This module contains the RowNumberDedup class, which performs a row_number deduplication operation on a DataFrame.

See the docstring of the RowNumberDedup class for more information.

koheesio.spark.transformations.row_number_dedup.RowNumberDedup #

A class used to perform a row_number deduplication operation on a DataFrame.

This class is a specialized transformation that extends the ColumnsTransformation class. It sorts the DataFrame based on the provided sort columns and assigns a row_number to each row. It then filters the DataFrame to keep only the top-row_number row for each group of duplicates. The row_number of each row can be stored in a specified target column or a default column named "meta_row_number_column". The class also provides an option to preserve meta columns (like the row_numberk column) in the output DataFrame.

Attributes:

Name Type Description
columns list

List of columns to apply the transformation to. If a single '*' is passed as a column name or if the columns parameter is omitted, the transformation will be applied to all columns of the data types specified in run_for_all_data_type of the ColumnConfig. (inherited from ColumnsTransformation)

sort_columns list

List of columns that the DataFrame will be sorted by.

target_column (str, optional)

Column where the row_number of each row will be stored.

preserve_meta (bool, optional)

Flag that determines whether the meta columns should be kept in the output DataFrame.

preserve_meta class-attribute instance-attribute #

preserve_meta: bool = Field(
    default=False,
    description="If true, meta columns are kept in output dataframe. Defaults to 'False'",
)

sort_columns class-attribute instance-attribute #

sort_columns: conlist(Union[str, Column], min_length=0) = (
    Field(
        default_factory=list,
        alias="sort_column",
        description="List of orderBy columns. If only one column is passed, it can be passed as a single object.",
    )
)

target_column class-attribute instance-attribute #

target_column: Optional[Union[str, Column]] = Field(
    default="meta_row_number_column",
    alias="target_suffix",
    description="The column to store the result in. If not provided, the result will be stored in the sourcecolumn. Alias: target_suffix - if multiple columns are given as source, this will be used as a suffix",
)

window_spec property #

window_spec: WindowSpec

Builds a WindowSpec object based on the columns defined in the configuration.

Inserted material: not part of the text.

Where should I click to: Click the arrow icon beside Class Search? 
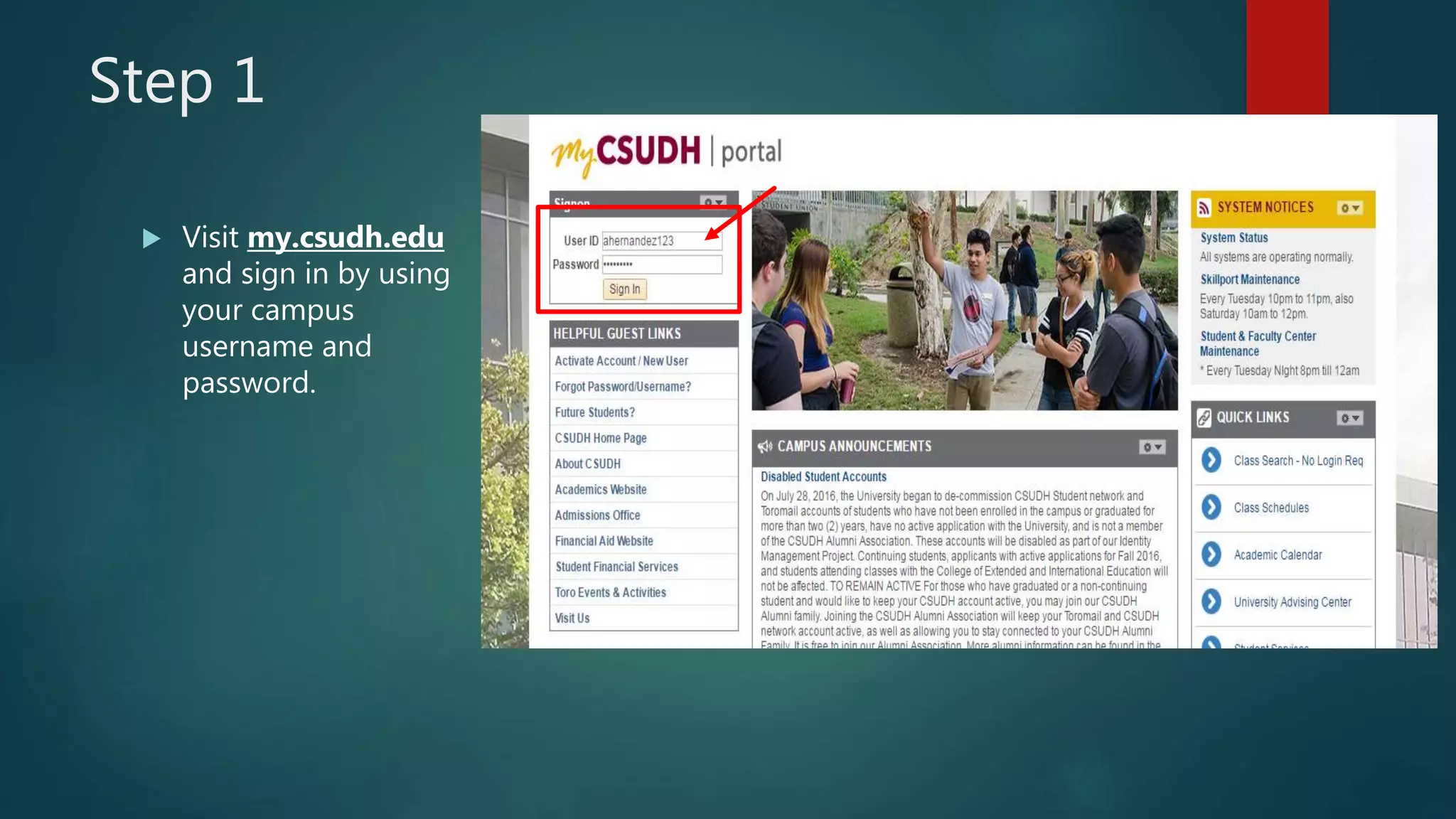tap(1211, 461)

The WindowSpec object is used to define a window frame over which functions are applied in Spark. This method partitions the data by the columns returned by the get_columns method and then orders the partitions by the columns specified in sort_columns.

Notes

The order of the columns in the WindowSpec object is preserved. If a column is passed as a string, it is converted to a Column object with DESC ordering.

Returns:

Type Description
WindowSpec

A WindowSpec object that can be used to define a window frame in Spark.

execute #

execute() -> Output

Performs the row_number deduplication operation on the DataFrame.

This method sorts the DataFrame based on the provided sort columns, assigns a row_number to each row, and then filters the DataFrame to keep only the top-row_number row for each group of duplicates. The row_number of each row is stored in the target column. If preserve_meta is False, the method also drops the target column from the DataFrame.

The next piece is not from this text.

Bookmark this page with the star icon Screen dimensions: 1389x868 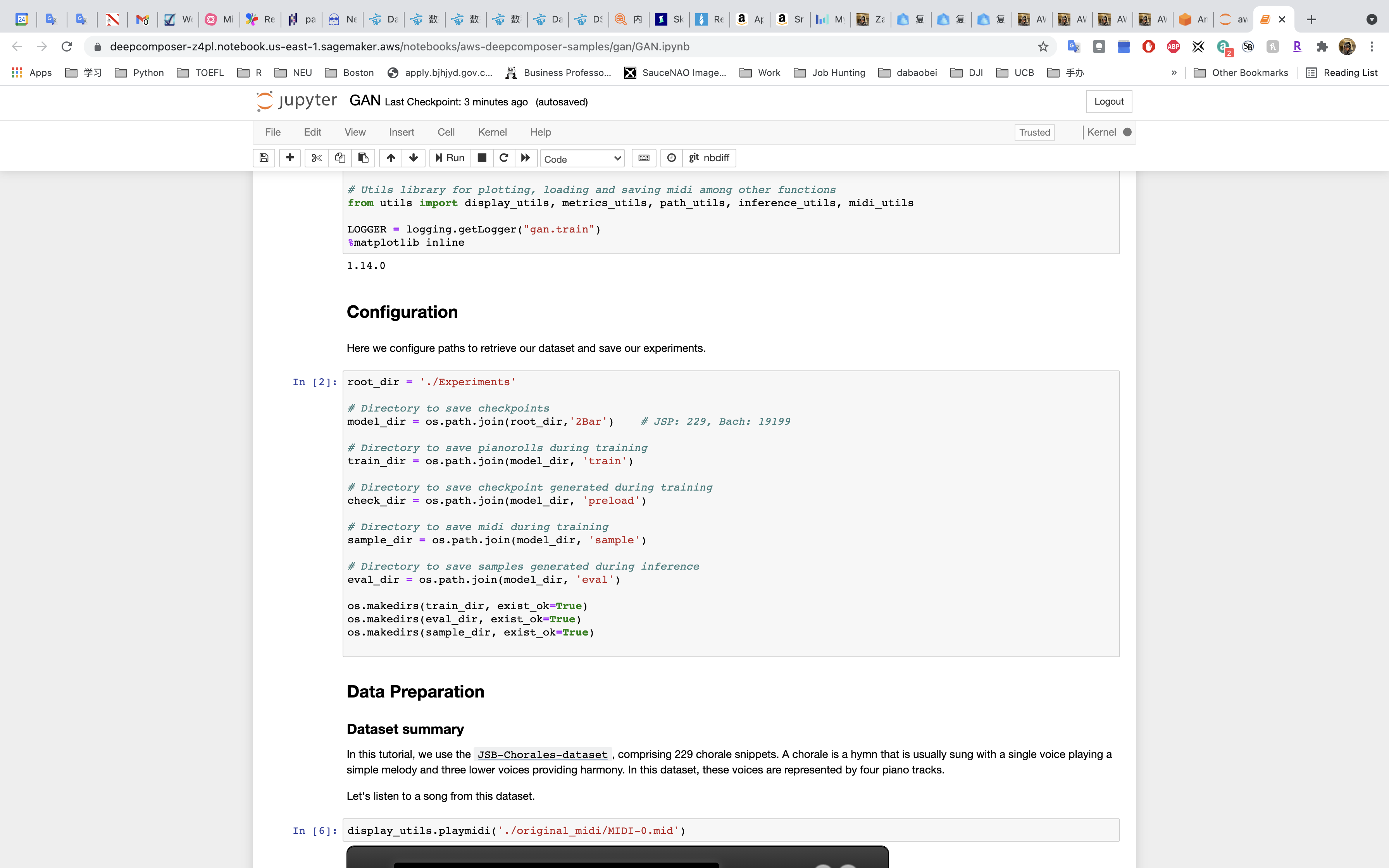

Source code in src/koheesio/spark/transformations/row_number_dedup.py
def execute(self) -> RowNumberDedup.Output:
    """
    Performs the row_number deduplication operation on the DataFrame.

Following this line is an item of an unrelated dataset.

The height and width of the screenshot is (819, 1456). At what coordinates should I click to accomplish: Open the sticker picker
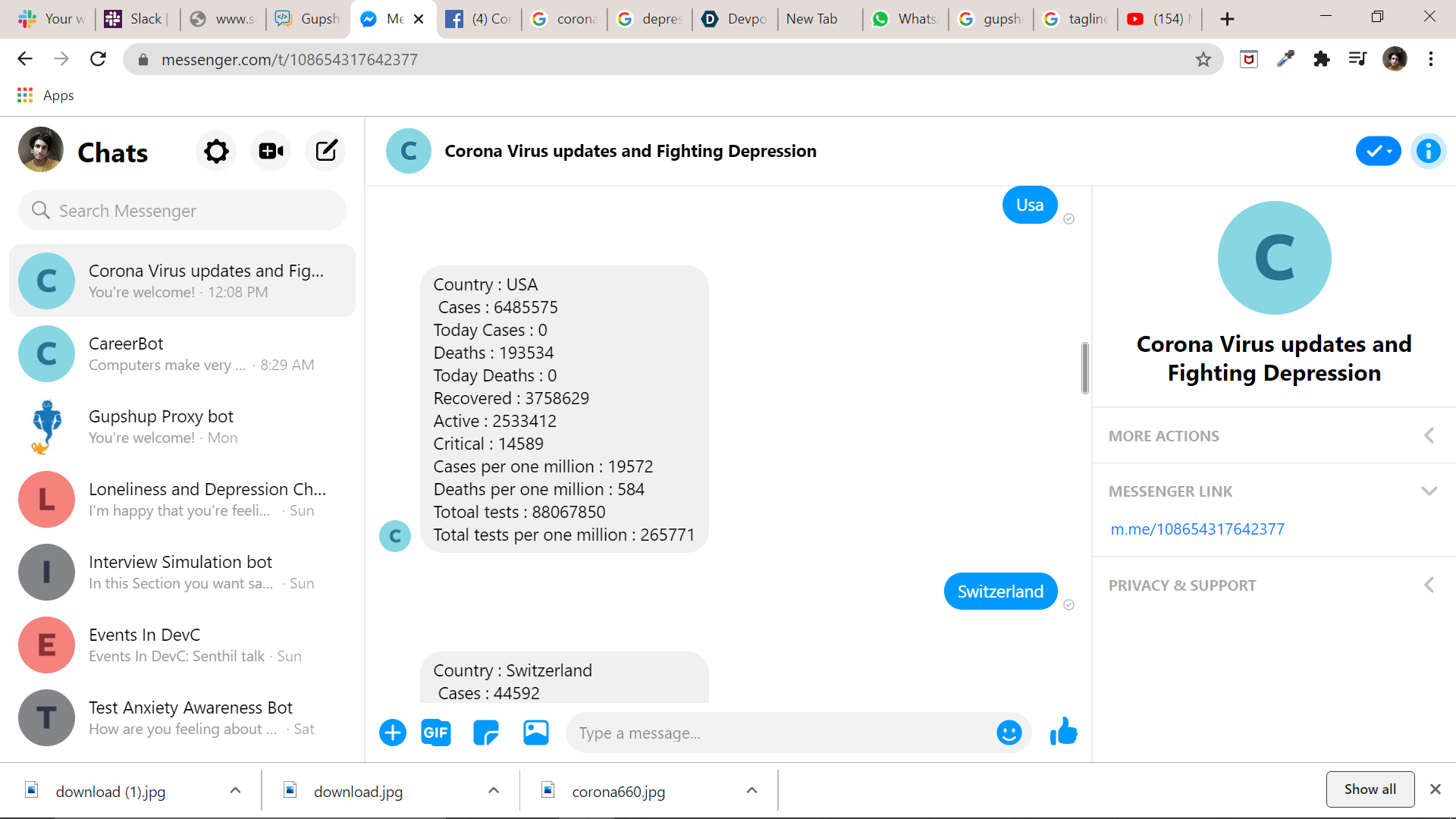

    This method sorts the DataFrame based on the provided sort columns, assigns a row_number to each row,
    and then filters the DataFrame to keep only the top-row_number row for each group of duplicates.
    The row_number of each row is stored in the target column. If preserve_meta is False,
    the method also drops the target column from the DataFrame.
    """
    df = self.df
    window_spec = self.window_spec

    # if target_column is a string, convert it to a Column object
    if isinstance((target_column := self.target_column), str):
        target_column = col(target_column)

    # dedup the dataframe based on the window spec
    df = df.withColumn(self.target_column, row_number().over(window_spec)).filter(target_column == 1).select("*")

    if not self.preserve_meta:
        df = df.drop(target_column)

    self.output.df = df

set_sort_columns #

set_sort_columns(columns_value)

Validates and optimizes the sort_columns parameter.

This method ensures that sort_columns is a list (or single object) of unique strings or Column objects. It removes any empty strings or None values from the list and deduplicates the columns.

Parameters:

Name Type Description Default
columns_value Union[str, Column, List[Union[str, Column]]]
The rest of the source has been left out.